- SOURCE DATA -
>>>>>
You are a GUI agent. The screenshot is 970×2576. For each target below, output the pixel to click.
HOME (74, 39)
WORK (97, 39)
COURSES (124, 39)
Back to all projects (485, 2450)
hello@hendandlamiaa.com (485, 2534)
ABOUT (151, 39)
<<<<<
>>>>>
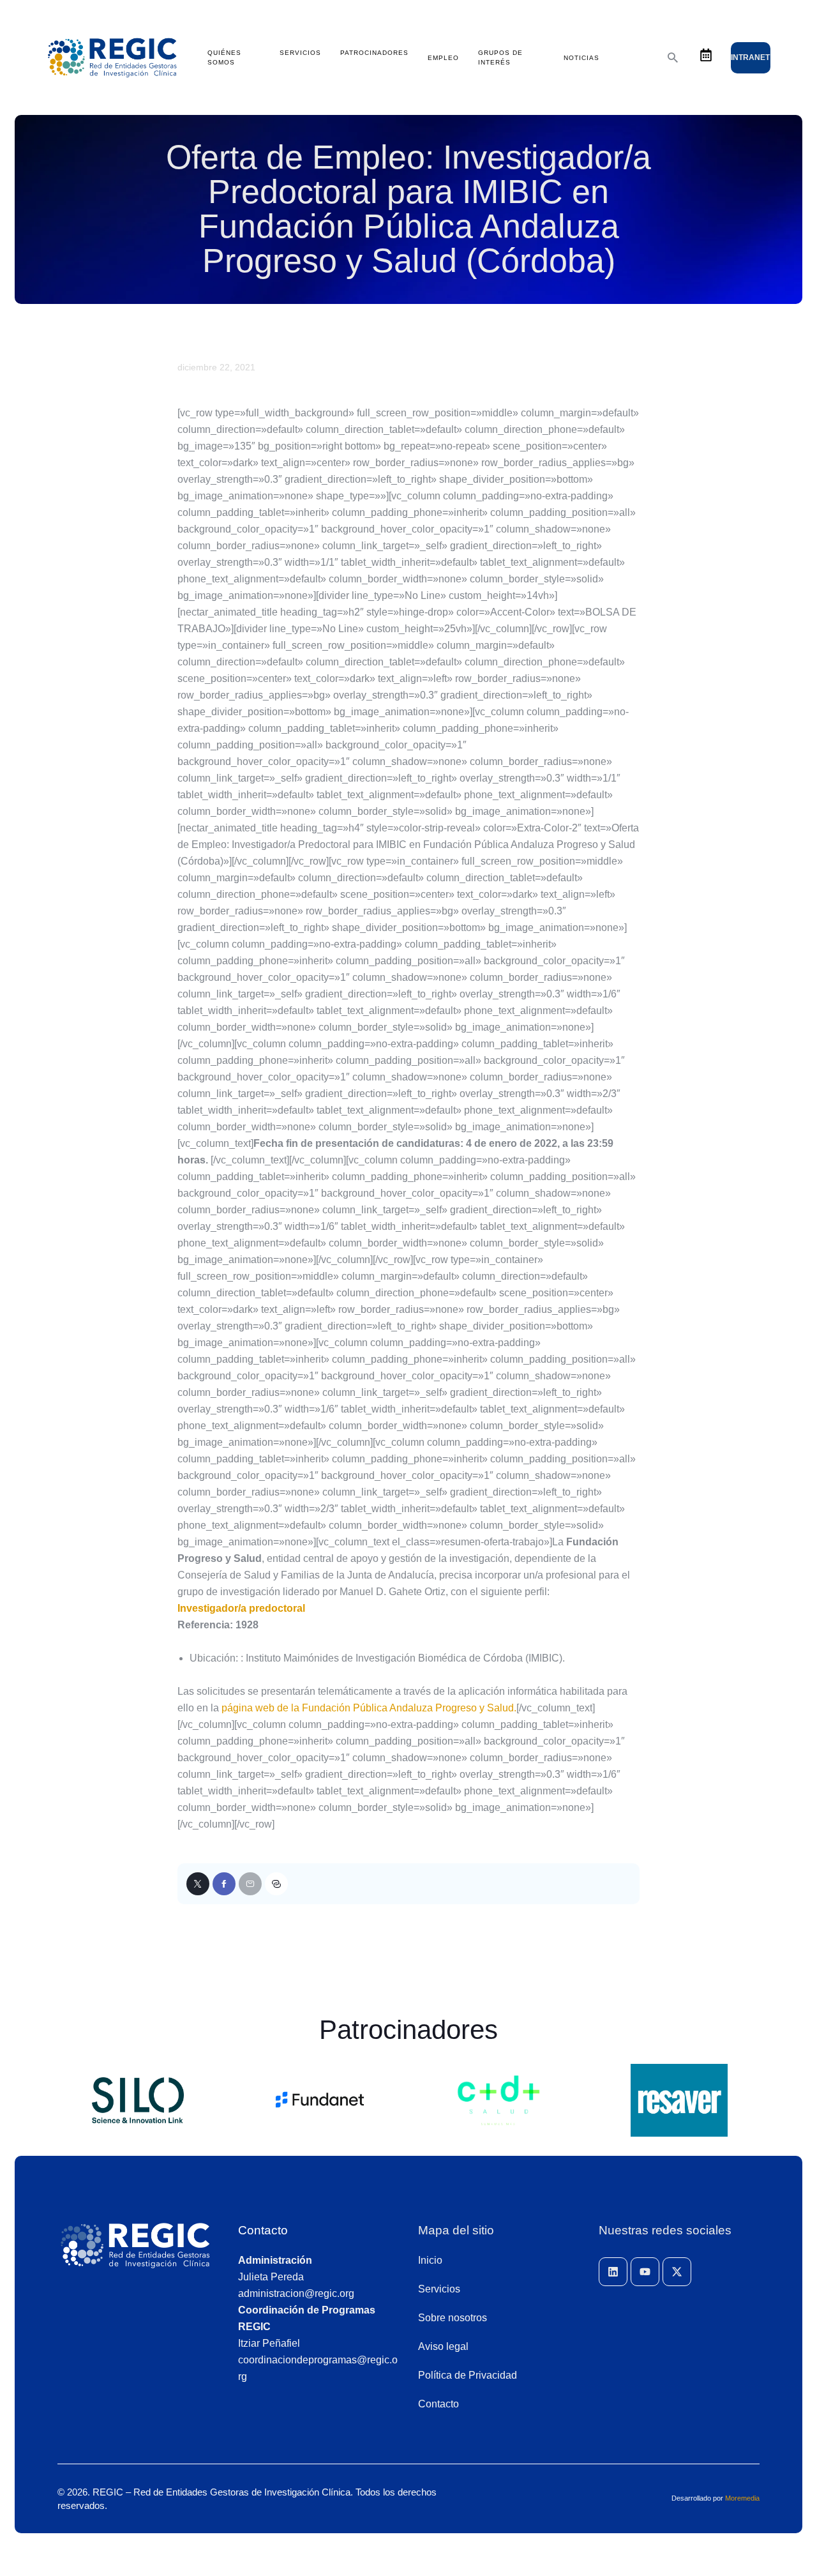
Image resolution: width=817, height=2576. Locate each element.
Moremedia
<<<<<
- TASK DETAILS -
Beginning with the line that has "HOME (74, 39)" and ending with the line that has "ABOUT (151, 39)", set down the lines above exactly and include no others.

- WRITTEN REPLY -
HOME (74, 39)
WORK (97, 39)
COURSES (124, 39)
Back to all projects (485, 2450)
hello@hendandlamiaa.com (485, 2534)
ABOUT (151, 39)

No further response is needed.